As queixas do grupo petista já chegaram aos ouvidos do ministro Ricardo Lewandowski (Justiça), que internamente garante Oliveira no cargo e diz que não aceitará interferência política no órgão.
Procurada, a PRF disse que não iria se pronunciar sobre as brigas internas e que não há vedação legal às filiações partidárias. O texto acrescenta que “é proibida a coação ou aliciamento de subordinados no sentido de filiarem-se a partido político”. O Ministério da Justiça informou que se “pauta por critérios exclusivamente técnicos para a escolha dos seus quadros”.
A briga ocorre no momento em que o ministro da Justiça planeja ampliar as prerrogativas da corporação e transformá-la numa polícia com atuação ostensiva, enquanto a PF permaneceria com as atribuições de investigação. As mudanças seriam feitas por meio de uma Proposta de Emenda à Constituição, que aguarda o aval de Lula.

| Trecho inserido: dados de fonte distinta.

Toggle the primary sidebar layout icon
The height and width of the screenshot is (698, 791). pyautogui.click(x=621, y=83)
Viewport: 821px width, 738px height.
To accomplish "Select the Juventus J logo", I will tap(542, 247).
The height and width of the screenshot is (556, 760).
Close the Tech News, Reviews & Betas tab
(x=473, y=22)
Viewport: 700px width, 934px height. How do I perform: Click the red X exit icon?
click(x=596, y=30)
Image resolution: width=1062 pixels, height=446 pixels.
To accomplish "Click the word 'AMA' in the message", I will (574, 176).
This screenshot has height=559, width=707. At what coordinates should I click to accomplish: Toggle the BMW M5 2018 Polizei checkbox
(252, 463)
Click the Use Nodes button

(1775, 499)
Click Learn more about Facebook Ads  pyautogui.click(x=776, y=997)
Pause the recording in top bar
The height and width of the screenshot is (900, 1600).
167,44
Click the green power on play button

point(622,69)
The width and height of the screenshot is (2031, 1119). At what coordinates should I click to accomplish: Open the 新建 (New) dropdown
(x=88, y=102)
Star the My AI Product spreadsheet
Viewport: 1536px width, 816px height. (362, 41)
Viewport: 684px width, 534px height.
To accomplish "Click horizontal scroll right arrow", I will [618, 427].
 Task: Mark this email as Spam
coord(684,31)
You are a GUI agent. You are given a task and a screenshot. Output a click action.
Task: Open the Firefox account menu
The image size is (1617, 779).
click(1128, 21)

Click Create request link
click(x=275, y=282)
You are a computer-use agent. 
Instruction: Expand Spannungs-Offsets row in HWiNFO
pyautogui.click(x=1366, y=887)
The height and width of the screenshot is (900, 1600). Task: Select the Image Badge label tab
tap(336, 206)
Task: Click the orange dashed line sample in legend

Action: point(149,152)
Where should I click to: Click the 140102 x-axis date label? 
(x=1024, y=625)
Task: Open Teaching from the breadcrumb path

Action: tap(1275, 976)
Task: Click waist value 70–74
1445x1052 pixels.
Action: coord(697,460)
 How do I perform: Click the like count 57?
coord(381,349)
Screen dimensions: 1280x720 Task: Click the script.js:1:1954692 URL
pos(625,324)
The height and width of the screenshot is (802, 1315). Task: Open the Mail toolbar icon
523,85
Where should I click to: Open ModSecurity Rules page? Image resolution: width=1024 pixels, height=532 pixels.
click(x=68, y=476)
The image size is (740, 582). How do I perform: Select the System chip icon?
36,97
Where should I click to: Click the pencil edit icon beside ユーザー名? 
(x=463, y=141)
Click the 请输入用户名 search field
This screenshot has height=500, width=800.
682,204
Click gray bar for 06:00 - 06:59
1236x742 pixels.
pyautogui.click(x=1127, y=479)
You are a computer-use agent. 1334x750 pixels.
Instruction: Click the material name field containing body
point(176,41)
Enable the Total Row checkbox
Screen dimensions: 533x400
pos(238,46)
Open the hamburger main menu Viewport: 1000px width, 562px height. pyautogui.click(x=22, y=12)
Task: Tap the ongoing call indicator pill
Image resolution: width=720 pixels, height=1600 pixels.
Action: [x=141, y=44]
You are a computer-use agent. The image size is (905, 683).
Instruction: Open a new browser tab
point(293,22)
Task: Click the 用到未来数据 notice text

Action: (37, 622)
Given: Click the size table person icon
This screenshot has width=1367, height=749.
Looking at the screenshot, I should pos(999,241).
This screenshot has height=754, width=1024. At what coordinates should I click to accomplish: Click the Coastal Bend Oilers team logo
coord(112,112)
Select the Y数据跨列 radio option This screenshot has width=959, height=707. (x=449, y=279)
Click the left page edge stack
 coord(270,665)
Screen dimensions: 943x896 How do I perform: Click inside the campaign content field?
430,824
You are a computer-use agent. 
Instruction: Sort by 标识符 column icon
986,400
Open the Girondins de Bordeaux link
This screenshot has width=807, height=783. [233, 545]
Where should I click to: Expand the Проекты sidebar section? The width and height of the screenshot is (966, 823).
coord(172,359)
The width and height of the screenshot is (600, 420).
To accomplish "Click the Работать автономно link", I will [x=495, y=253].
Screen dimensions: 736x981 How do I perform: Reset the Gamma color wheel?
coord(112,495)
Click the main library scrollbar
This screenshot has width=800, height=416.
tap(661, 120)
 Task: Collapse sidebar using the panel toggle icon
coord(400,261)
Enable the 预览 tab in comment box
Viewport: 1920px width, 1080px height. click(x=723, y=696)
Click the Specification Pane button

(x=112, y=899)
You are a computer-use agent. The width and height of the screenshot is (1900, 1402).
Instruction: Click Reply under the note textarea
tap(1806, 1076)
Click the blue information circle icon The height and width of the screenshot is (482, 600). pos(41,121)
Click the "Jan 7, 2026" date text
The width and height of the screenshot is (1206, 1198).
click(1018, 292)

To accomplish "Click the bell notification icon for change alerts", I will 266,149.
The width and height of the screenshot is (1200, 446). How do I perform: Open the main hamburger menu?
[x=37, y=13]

O fato de um dirigente de um órgão de Estado ser filiado a um partido não configura irregularidade, mas representa mais um capítulo no debate sobre a politização na PRF, que foi taxada de “polícia bolsonarista” na gestão passada. Assim que Luiz Inácio Lula da Silva assumiu a Presidência, em 2023, 26 superintendentes foram retirados do cargo.
A PF apura se o órgão foi usado no dia do segundo turno em 2022 com o objetivo de impedir o deslocamento de eleitores em redutos petistas. Por este suposto caso de interferência, o ex-diretor-geral Silvinei Vasques está preso preventivamente desde agosto de 2023. Ele nega as acusações.
Na véspera do segundo turno, Vasques chegou a utilizar as redes sociais para pedir votos ao então presidente Jair Bolsonaro, o que lhe rendeu um processo na Justiça Federal, depois arquivado.
Vasques é lotado como policial em Santa Catarina, estado em que a PRF hoje é comandada pelo petista Manoel Fernandes Bitencourt, que foi candidato a vereador em 2020. Fernandes diz que tem ligação com o PT desde 1986, quando começou a atuar em pastorais da Igreja Católica.
— Entrei na PRF em 1994 e construí uma carreira trabalhando sempre na atividade-fim. Tive nove anos como chefe de delegacia que me credenciaram. Não é uma função meramente política, construí essa história dentro da polícia — disse Fernandes.
Questionário suspenso
Outro filiado ao PT é Fernando de Oliveira, superintendente da PRF no Paraná. Formado em Jornalismo, ele comandava o setor de comunicação da superintendência durante o governo Bolsonaro, quando foi afastado do cargo após dar uma entrevista em que relacionava o aumento de acidentes com o afrouxamento das medidas contra a Covid-19. Em seu perfil nas redes sociais, ele aparece em foto ao lado de petistas, como o ministro Márcio Macêdo (Secretaria-Geral) e o deputado Zeca Dirceu. Procurado, Oliveira não quis se manifestar.
No último mês, a PRF se envolveu com uma polêmica sobre um questionário aplicado no curso de direitos humanos que perguntava aos agentes sobre as suas “identidades políticas” e “afinidades partidárias”. Diante da repercussão negativa, a direção da PRF suspendeu o formulário e explicou que ele era “anônimo, facultativo” e havia sido desenvolvido pela universidade norte-americana Harvard.
Politização sob Bolsonaro
Campanha pela reeleição: Silvinei Vasques pediu votos para Jair Bolsonaro pelas redes sociais. Num evento, deu uma camisa 22 do Flamengo (número do PL, sigla do ex-presidente) ao então ministro da Justiça, Anderson Torres.
Blitzes em rodovias na eleição: Descumprindo decisão do TSE, Silvinei autorizou operações da PRF em vias no dia da votação do 2º turno para presidente. As ações foram em redutos de Lula, dificultando a locomoção de eleitores.
Sem reação a protestos: A PRF é apontada em ação do Ministério Público como suspeita de omissão em relação aos bloqueios de rodovias feitos por manifestantes bolsonaristas em protesto contra a eleição de Lula.